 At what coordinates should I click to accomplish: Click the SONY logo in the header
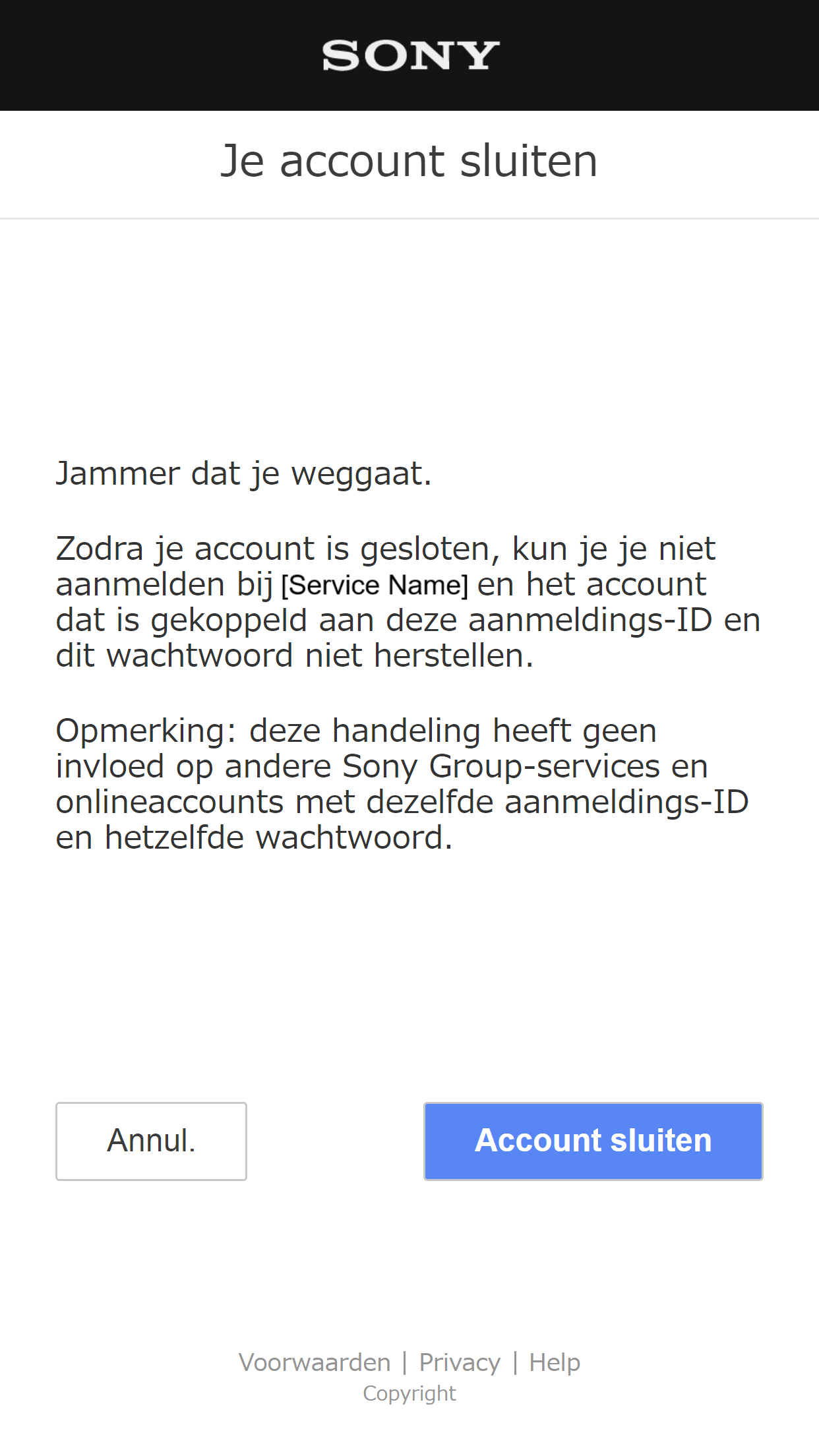point(410,56)
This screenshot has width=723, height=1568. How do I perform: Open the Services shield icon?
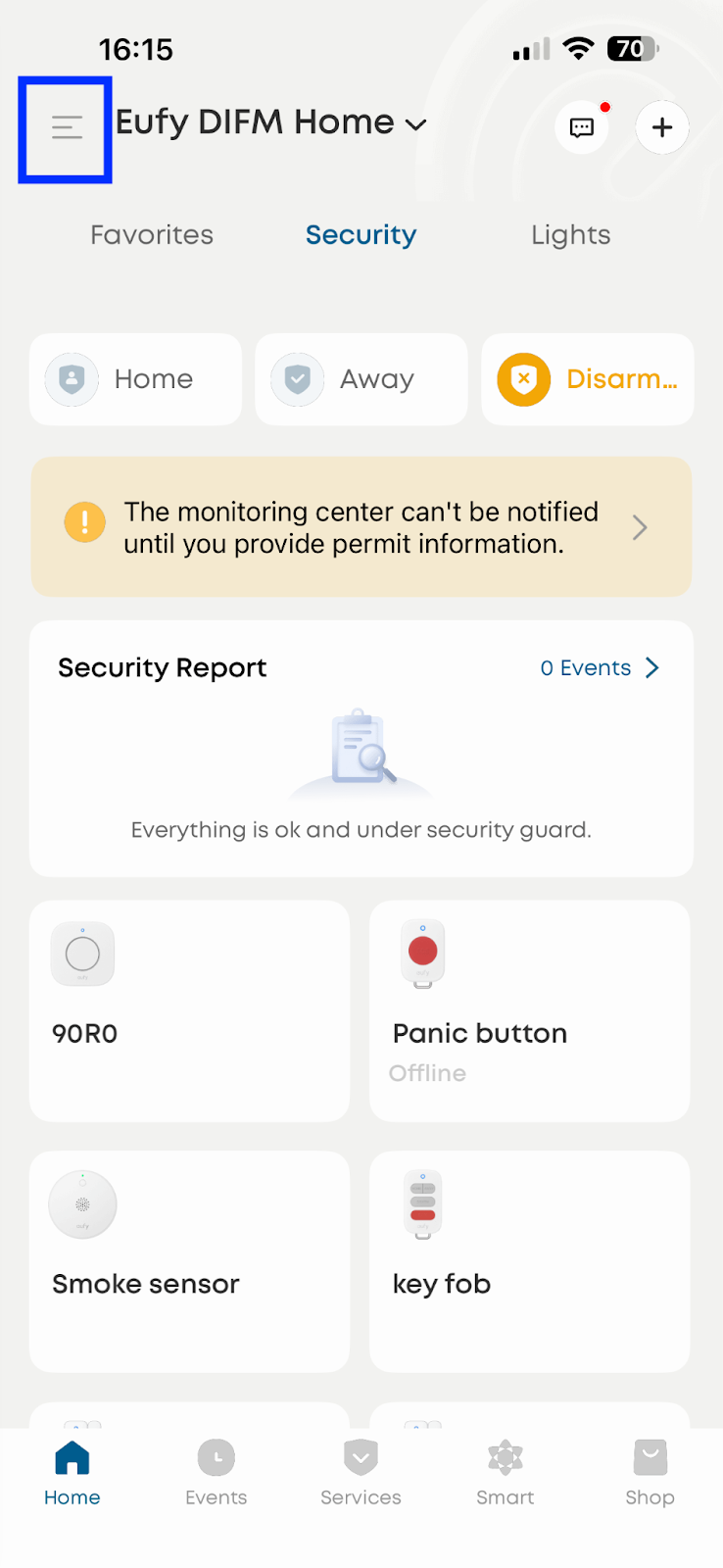361,1458
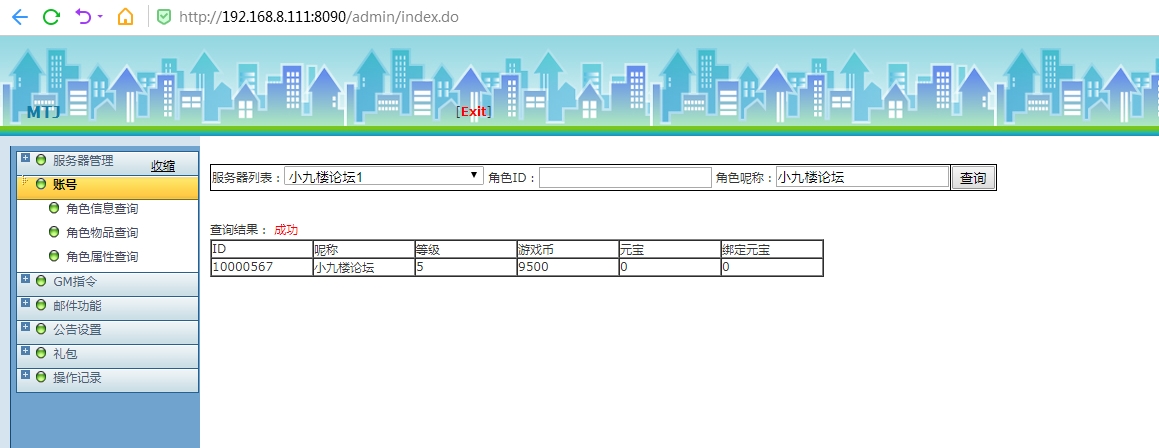Open the 礼包 menu section
The height and width of the screenshot is (448, 1159).
tap(64, 353)
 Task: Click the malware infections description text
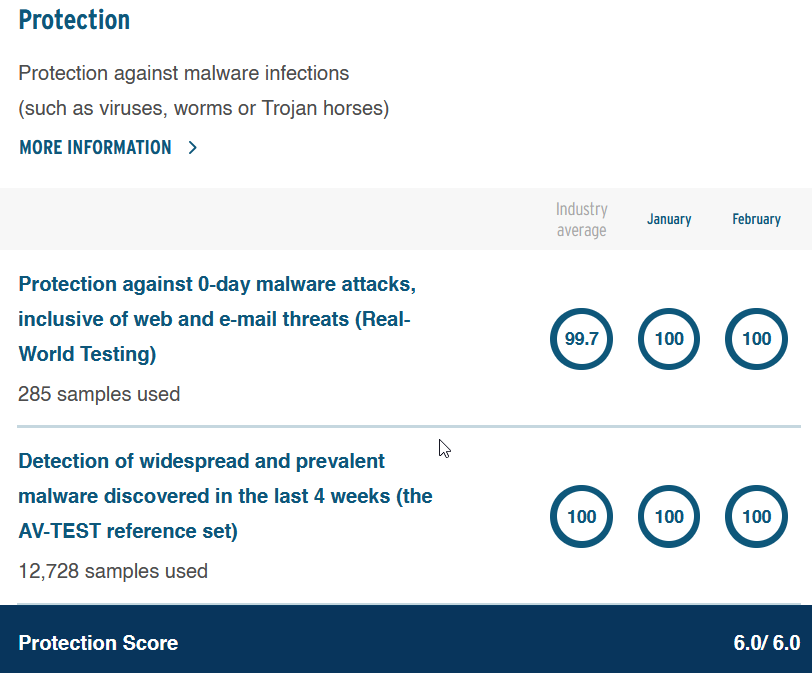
===
Give back every record above word for word; the pictures have no place in it.

Result of this task:
 At what coordinates should I click to accomplish: Click the SONY logo in the header
point(410,56)
This screenshot has width=723, height=1568. How do I perform: Open the Services shield icon?
361,1458
Open the 礼包 menu section
The height and width of the screenshot is (448, 1159).
tap(64, 353)
 Task: Click the malware infections description text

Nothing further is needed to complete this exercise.